> [Your instructions]
Retype the forum thread comparing the GTO with the 03/04 Cobra in full, word for word.

> [Text shown]
BEGIN

# Better than a 03/04 Cobra?



## idareu (Nov 20, 2004)

Do you think that yout 04 Gto is better than a 03/04 cobra?

If so why? arty


----------



## Groucho (Sep 11, 2004)

You mean besides the glorious fact that it doesn't have a nasty blue oval nailed to the nose?


----------



## aniversarysnake (Dec 23, 2004)

No, not better and there is only a horse on the front of an 03/04 cobra. come to think of it there is not one place that the oval apears on the exterior.

The only thing better is that you can get them dirt cheap now cause of lack of sales.


----------



## GTO_Newbie (Dec 13, 2004)

idareu said:


> Do you think that yout 04 Gto is better than a 03/04 cobra?
> 
> If so why? arty


Well, for me it was the fact that I had leg and head room in it - not the same with the stang. I also like the fact that the trunk is small so people won't ask me to help them move or carry their luggage


----------



## Tom (Nov 1, 2004)

aniversarysnake said:


> No, not better


Why? Is it the solid axle thing?


----------



## aniversarysnake (Dec 23, 2004)

niether cars have a solid axle...so there is no thing.


----------



## Groucho (Sep 11, 2004)

END

Dataset entries
BEGIN

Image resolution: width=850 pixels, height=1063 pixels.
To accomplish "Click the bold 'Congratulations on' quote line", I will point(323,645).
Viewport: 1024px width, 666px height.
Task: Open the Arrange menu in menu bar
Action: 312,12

END

> [Exercise answer]
# Better than a 03/04 Cobra?



## idareu (Nov 20, 2004)

Do you think that yout 04 Gto is better than a 03/04 cobra?

If so why? arty


----------



## Groucho (Sep 11, 2004)

You mean besides the glorious fact that it doesn't have a nasty blue oval nailed to the nose?


----------



## aniversarysnake (Dec 23, 2004)

No, not better and there is only a horse on the front of an 03/04 cobra. come to think of it there is not one place that the oval apears on the exterior.

The only thing better is that you can get them dirt cheap now cause of lack of sales.


----------



## GTO_Newbie (Dec 13, 2004)

idareu said:


> Do you think that yout 04 Gto is better than a 03/04 cobra?
> 
> If so why? arty


Well, for me it was the fact that I had leg and head room in it - not the same with the stang. I also like the fact that the trunk is small so people won't ask me to help them move or carry their luggage


----------



## Tom (Nov 1, 2004)

aniversarysnake said:


> No, not better


Why? Is it the solid axle thing?


----------



## aniversarysnake (Dec 23, 2004)

niether cars have a solid axle...so there is no thing.


----------



## Groucho (Sep 11, 2004)